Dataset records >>
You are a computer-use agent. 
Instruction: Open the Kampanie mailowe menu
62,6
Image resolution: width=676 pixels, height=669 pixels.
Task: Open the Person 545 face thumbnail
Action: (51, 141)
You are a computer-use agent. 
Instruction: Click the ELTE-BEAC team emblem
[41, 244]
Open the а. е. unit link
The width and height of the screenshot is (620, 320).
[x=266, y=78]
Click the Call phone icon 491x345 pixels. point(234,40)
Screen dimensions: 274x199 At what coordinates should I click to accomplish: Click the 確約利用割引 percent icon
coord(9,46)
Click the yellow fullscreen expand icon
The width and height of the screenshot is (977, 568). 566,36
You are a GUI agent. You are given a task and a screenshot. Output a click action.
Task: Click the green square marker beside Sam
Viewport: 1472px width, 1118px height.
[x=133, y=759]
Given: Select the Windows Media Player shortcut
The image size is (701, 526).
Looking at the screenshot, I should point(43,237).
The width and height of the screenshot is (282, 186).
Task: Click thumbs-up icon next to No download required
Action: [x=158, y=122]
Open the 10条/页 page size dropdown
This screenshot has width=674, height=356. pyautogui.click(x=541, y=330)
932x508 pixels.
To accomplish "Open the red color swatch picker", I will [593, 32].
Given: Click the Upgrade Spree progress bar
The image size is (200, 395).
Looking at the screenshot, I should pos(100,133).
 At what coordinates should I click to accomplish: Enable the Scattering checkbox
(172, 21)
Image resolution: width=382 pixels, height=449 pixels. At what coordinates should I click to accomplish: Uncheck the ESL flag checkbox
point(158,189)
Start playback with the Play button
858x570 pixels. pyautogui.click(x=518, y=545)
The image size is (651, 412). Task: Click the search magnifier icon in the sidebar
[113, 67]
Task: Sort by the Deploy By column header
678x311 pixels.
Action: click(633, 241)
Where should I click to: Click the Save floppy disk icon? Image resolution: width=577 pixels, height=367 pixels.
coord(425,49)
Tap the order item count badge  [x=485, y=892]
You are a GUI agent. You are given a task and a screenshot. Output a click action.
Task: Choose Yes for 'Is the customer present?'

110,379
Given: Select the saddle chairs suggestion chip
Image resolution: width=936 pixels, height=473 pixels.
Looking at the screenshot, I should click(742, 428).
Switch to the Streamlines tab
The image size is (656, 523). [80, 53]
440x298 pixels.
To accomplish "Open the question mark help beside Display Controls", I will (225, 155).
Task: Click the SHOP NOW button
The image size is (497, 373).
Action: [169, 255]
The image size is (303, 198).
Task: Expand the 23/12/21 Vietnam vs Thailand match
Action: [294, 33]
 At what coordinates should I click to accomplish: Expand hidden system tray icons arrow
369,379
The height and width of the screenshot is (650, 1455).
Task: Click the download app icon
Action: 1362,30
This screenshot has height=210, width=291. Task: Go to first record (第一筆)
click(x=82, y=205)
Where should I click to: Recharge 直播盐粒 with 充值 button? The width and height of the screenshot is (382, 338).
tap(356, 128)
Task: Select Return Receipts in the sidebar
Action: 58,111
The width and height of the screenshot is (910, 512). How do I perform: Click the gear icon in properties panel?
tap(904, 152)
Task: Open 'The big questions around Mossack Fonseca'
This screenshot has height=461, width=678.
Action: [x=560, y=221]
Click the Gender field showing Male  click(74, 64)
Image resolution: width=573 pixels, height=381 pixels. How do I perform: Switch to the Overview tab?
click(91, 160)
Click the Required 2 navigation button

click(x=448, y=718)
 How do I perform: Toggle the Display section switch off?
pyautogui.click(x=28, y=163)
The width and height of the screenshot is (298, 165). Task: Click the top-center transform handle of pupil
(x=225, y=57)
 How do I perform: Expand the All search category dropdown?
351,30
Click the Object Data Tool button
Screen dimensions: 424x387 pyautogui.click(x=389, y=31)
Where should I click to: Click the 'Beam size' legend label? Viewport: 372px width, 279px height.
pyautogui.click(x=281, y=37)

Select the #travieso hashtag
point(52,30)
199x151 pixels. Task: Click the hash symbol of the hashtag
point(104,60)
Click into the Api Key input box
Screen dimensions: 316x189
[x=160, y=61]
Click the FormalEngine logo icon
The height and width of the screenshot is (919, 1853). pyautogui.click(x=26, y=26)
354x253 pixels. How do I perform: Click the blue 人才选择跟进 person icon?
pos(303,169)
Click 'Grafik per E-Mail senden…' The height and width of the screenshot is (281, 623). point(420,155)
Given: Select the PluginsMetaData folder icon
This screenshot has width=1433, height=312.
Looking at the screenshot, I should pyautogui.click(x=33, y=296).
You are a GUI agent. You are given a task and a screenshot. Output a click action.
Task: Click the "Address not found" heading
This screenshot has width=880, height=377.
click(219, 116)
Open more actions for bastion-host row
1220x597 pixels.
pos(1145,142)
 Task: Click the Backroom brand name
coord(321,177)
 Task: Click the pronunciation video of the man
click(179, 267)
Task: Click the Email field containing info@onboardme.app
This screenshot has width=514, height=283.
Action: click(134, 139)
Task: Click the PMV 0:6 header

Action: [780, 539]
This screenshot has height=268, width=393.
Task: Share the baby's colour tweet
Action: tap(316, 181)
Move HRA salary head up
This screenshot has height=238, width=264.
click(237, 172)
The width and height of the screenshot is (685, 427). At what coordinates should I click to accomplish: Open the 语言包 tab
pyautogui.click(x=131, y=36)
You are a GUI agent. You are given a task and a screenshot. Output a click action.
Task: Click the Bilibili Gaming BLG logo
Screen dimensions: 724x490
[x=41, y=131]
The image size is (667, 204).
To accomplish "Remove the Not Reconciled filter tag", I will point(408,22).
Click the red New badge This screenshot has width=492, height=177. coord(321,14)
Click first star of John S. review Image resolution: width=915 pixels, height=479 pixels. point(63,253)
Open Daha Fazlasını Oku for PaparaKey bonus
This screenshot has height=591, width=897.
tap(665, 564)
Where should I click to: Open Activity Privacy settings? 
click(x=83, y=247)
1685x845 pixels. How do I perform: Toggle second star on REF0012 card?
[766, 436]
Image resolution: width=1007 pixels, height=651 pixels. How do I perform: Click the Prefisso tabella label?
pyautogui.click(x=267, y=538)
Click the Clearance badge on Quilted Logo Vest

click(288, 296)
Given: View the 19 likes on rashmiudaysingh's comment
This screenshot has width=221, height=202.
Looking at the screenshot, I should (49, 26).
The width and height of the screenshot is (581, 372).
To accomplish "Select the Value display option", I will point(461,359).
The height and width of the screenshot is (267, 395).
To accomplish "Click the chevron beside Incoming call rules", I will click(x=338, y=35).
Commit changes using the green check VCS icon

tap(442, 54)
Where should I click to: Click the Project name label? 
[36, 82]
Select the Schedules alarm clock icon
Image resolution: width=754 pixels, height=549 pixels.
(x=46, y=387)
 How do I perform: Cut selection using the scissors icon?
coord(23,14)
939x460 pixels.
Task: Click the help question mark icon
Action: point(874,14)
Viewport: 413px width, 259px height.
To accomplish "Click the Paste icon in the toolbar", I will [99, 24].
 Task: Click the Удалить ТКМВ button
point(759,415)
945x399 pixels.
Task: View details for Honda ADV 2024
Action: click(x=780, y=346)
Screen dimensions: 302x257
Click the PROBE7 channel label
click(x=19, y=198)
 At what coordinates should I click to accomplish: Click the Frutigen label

Exercise brief >> In the data above, how many lines include the word "beside"? Answer with the number only.

Answer >> 3